Well, for a holiday that’s all about gratitude, it’s rather ungrateful that we waste 200 million pounds of food each Thanksgiving.

“It undermines the spirit of the holiday and ignores the 50 million Americans who frequently don’t get enough to eat,” according to Food Tank. “The turkey we waste on Thanksgiving could provide a meal to every American in that category.”

Celebrating a conscious thanksgiving


“In recent years Americans have been divided over how best to honor the holiday’s controversial origins, I believe we must all remember that it brings us something far more meaningful than history,” explains Lorena Junco Margain, author of On the Way to Casa Lotus. She says it can be an opportunity to pause and reflect upon the things we are grateful for, and on gratitude itself.

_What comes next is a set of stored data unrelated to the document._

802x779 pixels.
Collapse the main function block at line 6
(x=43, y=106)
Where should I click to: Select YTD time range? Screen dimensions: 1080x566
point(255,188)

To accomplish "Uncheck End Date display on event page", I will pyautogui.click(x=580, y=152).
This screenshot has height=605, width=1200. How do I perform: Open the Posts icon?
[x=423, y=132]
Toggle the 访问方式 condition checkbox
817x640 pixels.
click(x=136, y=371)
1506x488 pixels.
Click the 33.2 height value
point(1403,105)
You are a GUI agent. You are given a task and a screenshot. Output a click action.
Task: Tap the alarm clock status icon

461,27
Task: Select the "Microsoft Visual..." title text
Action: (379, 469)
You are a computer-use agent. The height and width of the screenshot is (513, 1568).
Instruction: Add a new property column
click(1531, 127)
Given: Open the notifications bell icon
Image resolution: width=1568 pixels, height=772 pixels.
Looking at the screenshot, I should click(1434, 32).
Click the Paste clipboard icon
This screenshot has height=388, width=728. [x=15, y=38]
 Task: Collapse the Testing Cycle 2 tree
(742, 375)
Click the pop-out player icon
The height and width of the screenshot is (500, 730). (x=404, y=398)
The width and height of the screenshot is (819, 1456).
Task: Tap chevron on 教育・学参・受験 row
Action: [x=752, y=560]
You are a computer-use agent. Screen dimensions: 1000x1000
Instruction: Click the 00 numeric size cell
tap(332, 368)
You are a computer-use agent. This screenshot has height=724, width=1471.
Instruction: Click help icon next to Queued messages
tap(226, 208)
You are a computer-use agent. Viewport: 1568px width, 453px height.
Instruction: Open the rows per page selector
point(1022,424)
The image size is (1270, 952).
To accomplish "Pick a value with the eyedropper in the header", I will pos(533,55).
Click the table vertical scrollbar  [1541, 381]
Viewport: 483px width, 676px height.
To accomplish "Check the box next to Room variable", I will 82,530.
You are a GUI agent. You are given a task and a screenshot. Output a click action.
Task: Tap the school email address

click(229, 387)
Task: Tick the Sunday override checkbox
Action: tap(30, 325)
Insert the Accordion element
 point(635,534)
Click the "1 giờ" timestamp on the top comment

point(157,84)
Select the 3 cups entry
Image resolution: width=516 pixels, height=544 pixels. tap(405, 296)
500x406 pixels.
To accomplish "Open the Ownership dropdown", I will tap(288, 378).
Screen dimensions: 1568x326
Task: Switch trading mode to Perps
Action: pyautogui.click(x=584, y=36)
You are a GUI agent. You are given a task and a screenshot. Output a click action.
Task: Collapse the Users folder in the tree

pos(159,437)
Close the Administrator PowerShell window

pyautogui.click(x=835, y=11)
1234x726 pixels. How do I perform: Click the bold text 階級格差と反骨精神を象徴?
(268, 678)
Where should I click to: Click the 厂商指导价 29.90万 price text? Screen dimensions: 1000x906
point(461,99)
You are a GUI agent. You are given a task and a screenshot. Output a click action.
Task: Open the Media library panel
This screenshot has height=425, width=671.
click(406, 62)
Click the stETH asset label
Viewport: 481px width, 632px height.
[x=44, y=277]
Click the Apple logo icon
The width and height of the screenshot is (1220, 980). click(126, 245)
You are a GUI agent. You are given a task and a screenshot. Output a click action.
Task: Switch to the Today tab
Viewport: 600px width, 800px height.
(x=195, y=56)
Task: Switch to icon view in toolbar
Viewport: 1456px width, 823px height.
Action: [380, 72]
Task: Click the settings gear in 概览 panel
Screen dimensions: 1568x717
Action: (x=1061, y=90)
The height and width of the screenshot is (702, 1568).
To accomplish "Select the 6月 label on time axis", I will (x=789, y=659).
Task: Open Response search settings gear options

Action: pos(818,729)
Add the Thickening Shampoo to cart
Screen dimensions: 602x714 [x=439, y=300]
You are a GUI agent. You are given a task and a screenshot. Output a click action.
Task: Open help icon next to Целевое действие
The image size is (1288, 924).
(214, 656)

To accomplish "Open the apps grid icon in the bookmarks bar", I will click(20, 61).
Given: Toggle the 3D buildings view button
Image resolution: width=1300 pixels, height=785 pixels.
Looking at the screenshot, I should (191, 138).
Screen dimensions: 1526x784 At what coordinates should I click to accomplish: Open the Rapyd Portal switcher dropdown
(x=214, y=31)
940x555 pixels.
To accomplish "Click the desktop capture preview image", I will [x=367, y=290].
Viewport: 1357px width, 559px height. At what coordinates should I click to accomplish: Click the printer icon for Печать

“This is a rare and beautiful tradition. There are so few other times in life set aside specifically for celebrating gratitude and inviting us to reflect upon and embrace it.”

In the spirit of being grateful for what we have, here’s how you can celebrate a more conscious Thanksgiving this year.

Think further than just the turkey and try to reduce excess and waste for the whole meal. Here are some steps to make sure you’re serving a more conscious Thanksgiving dinner.


“Running short of food at Thanksgiving is the last thing you’d want to do, but too many leftovers won’t fit in the fridge and can end up spoiling before they’re eaten,” explains Sandra Ann Harris, author of Say Goodbye to Plastic and founder of ECOlunchbox. If you’re new to portion planning, try using The Guest-Imator app by the Natural Resources Defense Council. The app will guide you through simple Q&A and based on your answers, the app will suggest how many dishes to prepare and in what quantities.


Sure, this may run counter to your traditions, but it can be a great way to break out and try something new. Meat adds to your carbon footprint, and many turkeys live inhumane lives, so choosing to go meat-free is a win for everyone.


In As Long as Grass Grows: The Indigenous Fight for Environmental Justice, Dina Gilio-Whitaker reminds us that prior to colonization, Native people were some of the healthiest people in the world. Genocide, forced displacement, and industrialism led (first) to starvation in Indian country and (later) to dependence on foreign, unhealthy foods.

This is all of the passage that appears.